■ RECORDED DATA ■
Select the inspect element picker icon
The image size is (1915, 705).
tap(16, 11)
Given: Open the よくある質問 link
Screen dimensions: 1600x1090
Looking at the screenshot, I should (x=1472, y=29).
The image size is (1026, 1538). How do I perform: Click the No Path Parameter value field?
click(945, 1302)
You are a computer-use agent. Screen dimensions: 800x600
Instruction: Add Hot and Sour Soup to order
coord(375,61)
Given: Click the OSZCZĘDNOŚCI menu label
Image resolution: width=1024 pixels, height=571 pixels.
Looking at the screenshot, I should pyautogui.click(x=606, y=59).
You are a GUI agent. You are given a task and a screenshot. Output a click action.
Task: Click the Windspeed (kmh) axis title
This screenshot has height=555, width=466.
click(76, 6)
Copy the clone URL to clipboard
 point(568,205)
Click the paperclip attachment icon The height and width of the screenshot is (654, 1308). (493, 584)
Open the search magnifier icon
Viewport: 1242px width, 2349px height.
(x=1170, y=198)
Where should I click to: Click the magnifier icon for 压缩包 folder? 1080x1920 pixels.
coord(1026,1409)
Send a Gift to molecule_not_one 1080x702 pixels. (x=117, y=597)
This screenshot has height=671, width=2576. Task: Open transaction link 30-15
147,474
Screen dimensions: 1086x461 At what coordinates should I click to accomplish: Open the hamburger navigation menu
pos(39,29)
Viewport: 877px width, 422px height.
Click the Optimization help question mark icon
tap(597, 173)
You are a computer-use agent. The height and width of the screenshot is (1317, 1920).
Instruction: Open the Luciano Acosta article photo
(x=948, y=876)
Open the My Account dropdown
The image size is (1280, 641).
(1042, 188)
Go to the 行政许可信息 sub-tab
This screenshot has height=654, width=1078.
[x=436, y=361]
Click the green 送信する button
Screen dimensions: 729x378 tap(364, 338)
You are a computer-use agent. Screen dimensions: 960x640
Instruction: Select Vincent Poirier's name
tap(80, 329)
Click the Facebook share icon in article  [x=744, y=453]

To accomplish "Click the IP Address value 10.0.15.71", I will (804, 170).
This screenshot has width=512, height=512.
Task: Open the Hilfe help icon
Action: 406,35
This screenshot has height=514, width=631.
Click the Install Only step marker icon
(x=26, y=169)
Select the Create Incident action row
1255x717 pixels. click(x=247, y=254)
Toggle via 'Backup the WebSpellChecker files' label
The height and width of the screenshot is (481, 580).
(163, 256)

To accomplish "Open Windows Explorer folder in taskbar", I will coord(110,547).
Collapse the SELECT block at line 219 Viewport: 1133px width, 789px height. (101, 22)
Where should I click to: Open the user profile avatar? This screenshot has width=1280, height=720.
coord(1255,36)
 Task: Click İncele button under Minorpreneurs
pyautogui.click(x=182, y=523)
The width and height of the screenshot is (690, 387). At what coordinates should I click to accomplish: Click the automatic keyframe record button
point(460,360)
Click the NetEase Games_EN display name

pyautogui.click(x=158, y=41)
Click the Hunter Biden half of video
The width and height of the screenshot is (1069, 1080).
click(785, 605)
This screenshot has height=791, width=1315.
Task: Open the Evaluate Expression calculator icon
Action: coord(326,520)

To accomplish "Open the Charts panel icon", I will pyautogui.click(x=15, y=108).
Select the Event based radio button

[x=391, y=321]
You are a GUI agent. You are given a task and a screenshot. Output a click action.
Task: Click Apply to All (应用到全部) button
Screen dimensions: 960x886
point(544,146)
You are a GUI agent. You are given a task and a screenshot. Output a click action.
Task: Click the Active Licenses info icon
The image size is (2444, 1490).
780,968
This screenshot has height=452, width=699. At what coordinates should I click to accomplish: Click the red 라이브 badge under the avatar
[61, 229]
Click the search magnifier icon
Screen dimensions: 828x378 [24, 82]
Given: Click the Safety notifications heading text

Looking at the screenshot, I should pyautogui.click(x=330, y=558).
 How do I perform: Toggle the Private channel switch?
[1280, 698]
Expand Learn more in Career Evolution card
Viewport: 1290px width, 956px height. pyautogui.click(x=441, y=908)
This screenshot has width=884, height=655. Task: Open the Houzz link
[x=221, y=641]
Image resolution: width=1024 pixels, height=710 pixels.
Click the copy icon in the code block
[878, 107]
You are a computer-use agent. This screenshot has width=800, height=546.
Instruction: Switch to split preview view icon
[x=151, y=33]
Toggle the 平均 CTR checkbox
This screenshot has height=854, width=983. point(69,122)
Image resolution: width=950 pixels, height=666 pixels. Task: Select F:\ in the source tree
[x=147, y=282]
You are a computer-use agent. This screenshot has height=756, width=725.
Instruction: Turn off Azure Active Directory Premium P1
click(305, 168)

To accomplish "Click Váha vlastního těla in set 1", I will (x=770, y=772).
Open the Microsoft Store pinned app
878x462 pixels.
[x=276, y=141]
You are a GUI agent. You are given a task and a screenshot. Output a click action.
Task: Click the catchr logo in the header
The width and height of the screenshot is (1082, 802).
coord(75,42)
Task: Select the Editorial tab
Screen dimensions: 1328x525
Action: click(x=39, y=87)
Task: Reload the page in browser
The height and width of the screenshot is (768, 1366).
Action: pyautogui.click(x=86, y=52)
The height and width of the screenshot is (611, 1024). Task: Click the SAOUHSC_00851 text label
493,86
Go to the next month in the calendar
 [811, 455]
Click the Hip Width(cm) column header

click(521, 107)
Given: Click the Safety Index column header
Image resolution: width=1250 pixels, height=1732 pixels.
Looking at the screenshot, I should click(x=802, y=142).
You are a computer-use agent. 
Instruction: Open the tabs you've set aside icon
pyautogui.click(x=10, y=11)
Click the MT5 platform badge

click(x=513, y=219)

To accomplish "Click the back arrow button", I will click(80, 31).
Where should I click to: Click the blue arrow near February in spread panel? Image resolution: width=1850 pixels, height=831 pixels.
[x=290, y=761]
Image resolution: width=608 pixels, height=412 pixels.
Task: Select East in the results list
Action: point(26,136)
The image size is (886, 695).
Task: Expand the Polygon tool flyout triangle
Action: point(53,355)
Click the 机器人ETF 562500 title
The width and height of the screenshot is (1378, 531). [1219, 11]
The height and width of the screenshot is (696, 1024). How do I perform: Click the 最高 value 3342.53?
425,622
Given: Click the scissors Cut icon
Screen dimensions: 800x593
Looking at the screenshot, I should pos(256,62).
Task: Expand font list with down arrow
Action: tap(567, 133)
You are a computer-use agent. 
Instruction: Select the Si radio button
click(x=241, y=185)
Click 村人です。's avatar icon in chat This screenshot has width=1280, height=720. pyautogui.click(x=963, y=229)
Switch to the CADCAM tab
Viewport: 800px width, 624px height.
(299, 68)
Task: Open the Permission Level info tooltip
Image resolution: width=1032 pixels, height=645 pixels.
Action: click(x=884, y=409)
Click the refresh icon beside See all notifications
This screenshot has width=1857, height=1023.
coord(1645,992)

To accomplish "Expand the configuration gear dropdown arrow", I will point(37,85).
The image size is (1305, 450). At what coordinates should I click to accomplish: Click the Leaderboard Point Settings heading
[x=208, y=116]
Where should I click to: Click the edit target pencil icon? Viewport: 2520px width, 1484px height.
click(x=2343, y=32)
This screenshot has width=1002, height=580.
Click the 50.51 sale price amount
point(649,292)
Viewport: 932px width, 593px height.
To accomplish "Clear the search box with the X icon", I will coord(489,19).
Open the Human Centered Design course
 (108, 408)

■ WHAT TO WORK ON ■
Return each line of the data where the word "computer" appears.

■ RESULT OF THE EXERCISE ■
You are a computer-use agent. Screen dimensions: 800x600
You are a computer-use agent. The height and width of the screenshot is (1317, 1920).
You are a computer-use agent. Screen dimensions: 960x640
You are a computer-use agent. This screenshot has width=800, height=546.
You are a computer-use agent. This screenshot has height=756, width=725.
You are a computer-use agent. 
You are a computer-use agent. 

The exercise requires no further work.